WORK INSTRUCTION: Continue the news item below about medial patellofemoral ligament graft tension, picking up after its final sentence.

DOCUMENT SEGMENT:
Disclosure: Tanaka reports she received grants from the Arthroscopy Association of North America during the conduct of the study; is an American Academy of Orthopaedic Surgeons committee member; and is on the American Journal of Sports Medicine electronic media editorial board, as well as the board of directors of the Patellofemoral Foundation.

Tension within a medial patellofemoral ligament graft increases with the lateral position of the tibial tuberosity, leading to better graft function and decreased patellar maltracking, according to published results.

Miho J. Tanaka, MD, and colleagues simulated flexion angles in knees with lateral patellar instability using 15 multibody dynamic models. The models were simulated in both a preoperative state and following medial patellofemoral ligament (MPFL) reconstruction, according to the study abstract.

“Maximum graft tension was significantly correlated with a parameter characterizing lateral position of the tibial tuberosity (maximum lateral tibial tuberosity to posterior cruciate ligament attachment distance, r 2=0.73, P<.001),” Tanaka and colleagues wrote in their abstract.

Tanaka and colleagues also found that low flexion angles allowed for optimal graft tension and decreased lateral patellar shift, as measured by the bisect offset index (0.81 after MPFL reconstruction, 0.71 in the preoperative condition).

“The results indicate that tension within an MPFL graft increases with the lateral position of the tibial tuberosity. The graft tension peaks at low flexion angles and decreases lateral patellar maltracking,” the researchers wrote in the abstract. “The factors that influence graft function following MPFL reconstruction need to be understood to limit patellar maltracking without overloading the graft or over constraining the patella.” – by Max R. Wursta

 

Disclosure: Tanaka reports she received grants from the Arthroscopy Association of North America during the conduct of the study; is an American Academy of Orthopaedic Surgeons committee member; and is on the American Journal of Sports Medicine electronic media editorial board, as well as the board of directors of the Patellofemoral Foundation.

SUPPLIED INFORMATION:

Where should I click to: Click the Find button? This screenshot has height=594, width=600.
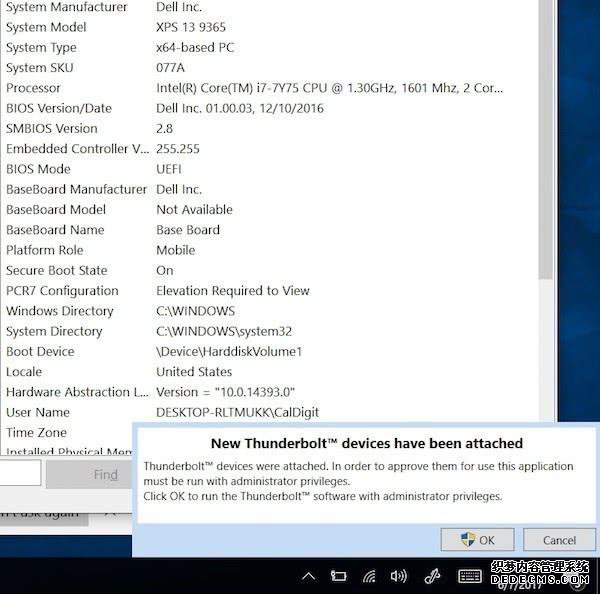click(x=105, y=474)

YOUR RESPONSE:
    Perspective
    William R. Post

    William R. Post

    This study by Tanaka and colleagues was done using dynamic CT and quadriceps active MRI imaging data from a total of 15 patients to create a computer simulation model. The structural data obtained from these individual patients were used to evaluate the load present in the simulated MPFL graft for these patients.

    As expected, graft tension is greatest in early flexion as the patella is guided into the trochlear groove. Average graft tension in early flexion was less than 10 N (2.2 lbs.). It is very important to not over tension MPFL grafts and the authors’ model reflects this fact. Patella alta and trochlear dysplasia in these particular knees did not show a significant effect on graft tension, but lateral displacement of the tibial tuberosity did. Patellar tracking was improved after MPFL reconstruction was applied. It should be noted, however, that clinical use of MPFL reconstruction is not recommended clinically to improve tracking but rather to provide a static check rein to lateral displacement (lateral instability). 

    It is exciting to see the beginning of patient-specific biomechanical computer simulations, which might eventually lead to the ability to model-specific operations in specific patients. I look forward to the further development of this model to include more complex and clinically relevant movements and different surgical interventions.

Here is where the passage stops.